→ Work to be completed:
Pull out the lines of data starting at the one containing "Task: Minimize the This PC window" and ending at the one containing "Action: (x=783, y=22)", both included, and copy them word for word.

→ Provided entries:
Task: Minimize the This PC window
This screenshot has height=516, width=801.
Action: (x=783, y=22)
---
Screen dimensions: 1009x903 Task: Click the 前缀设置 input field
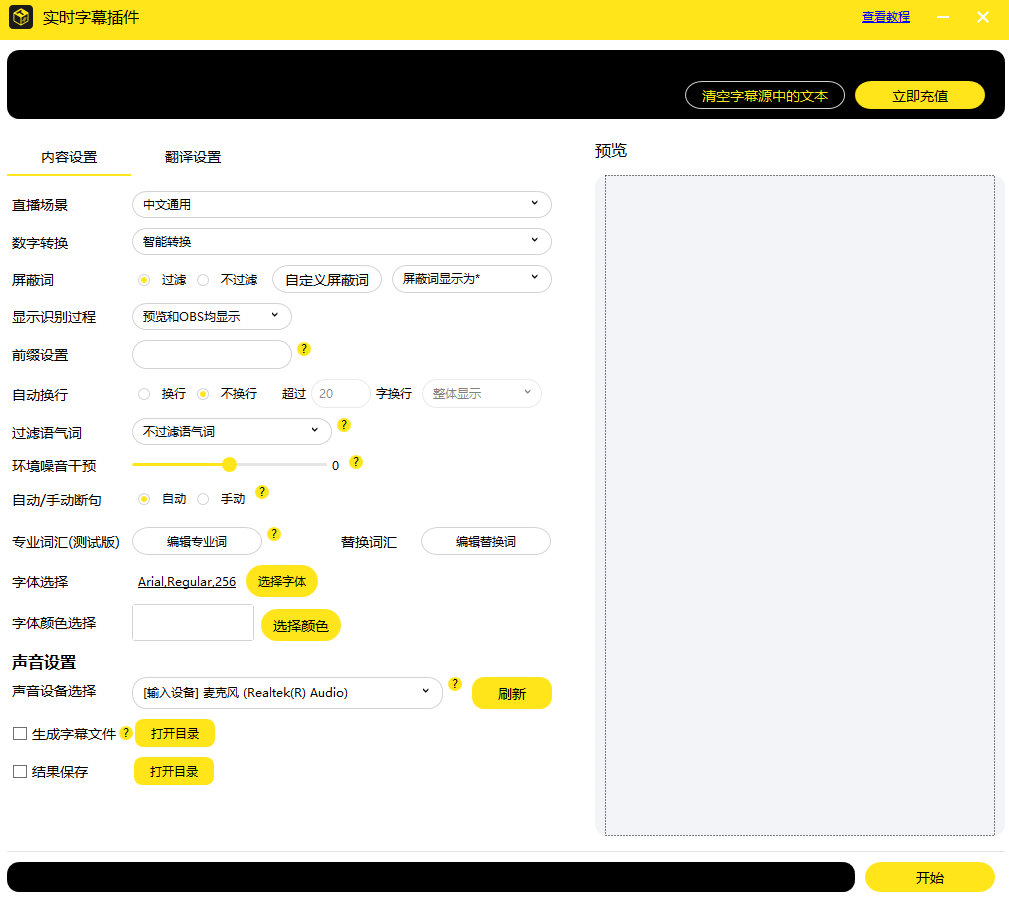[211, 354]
---
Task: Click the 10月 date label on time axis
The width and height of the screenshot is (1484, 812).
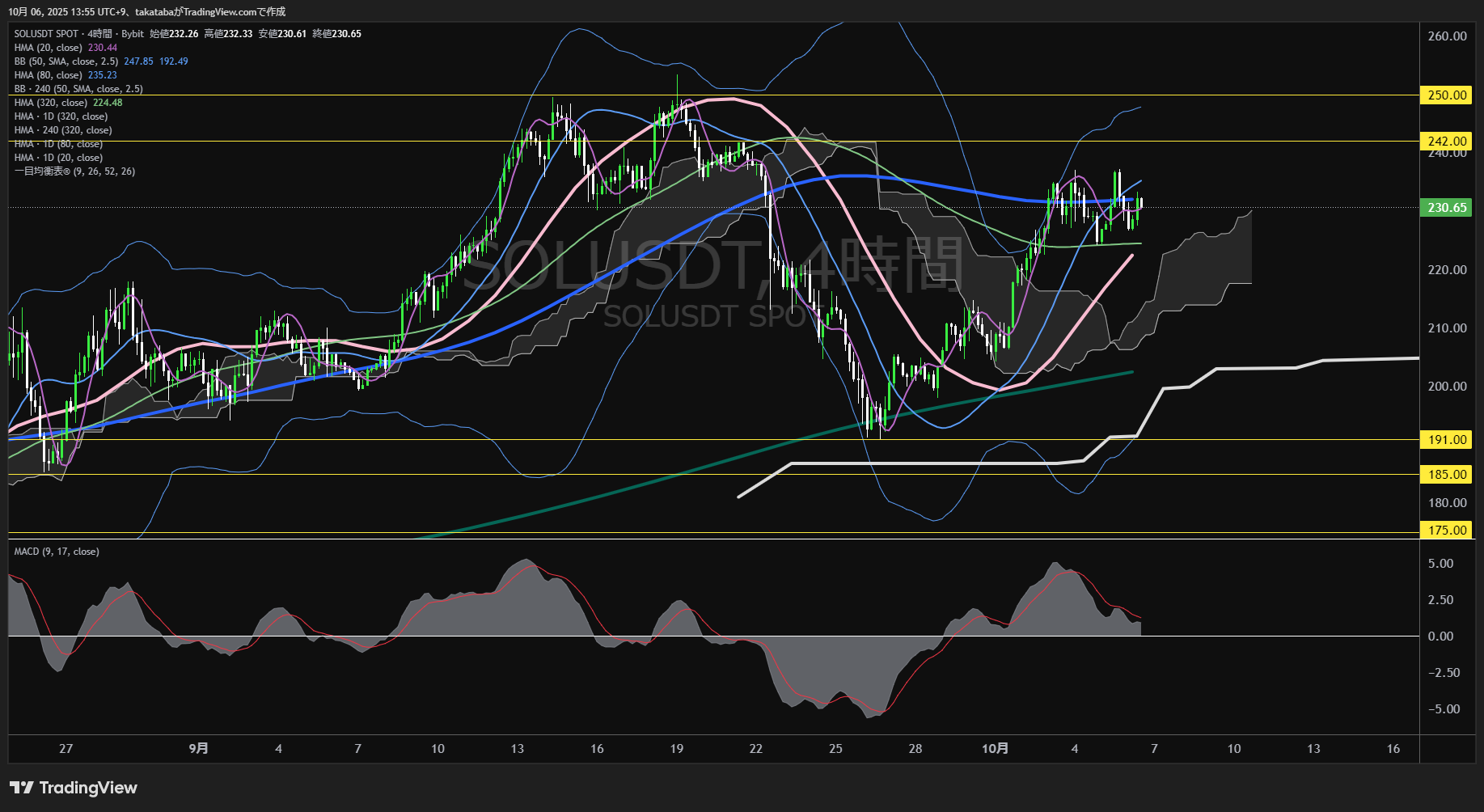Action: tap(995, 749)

→ Answer below:
Task: Minimize the This PC window
This screenshot has height=516, width=801.
Action: (x=783, y=22)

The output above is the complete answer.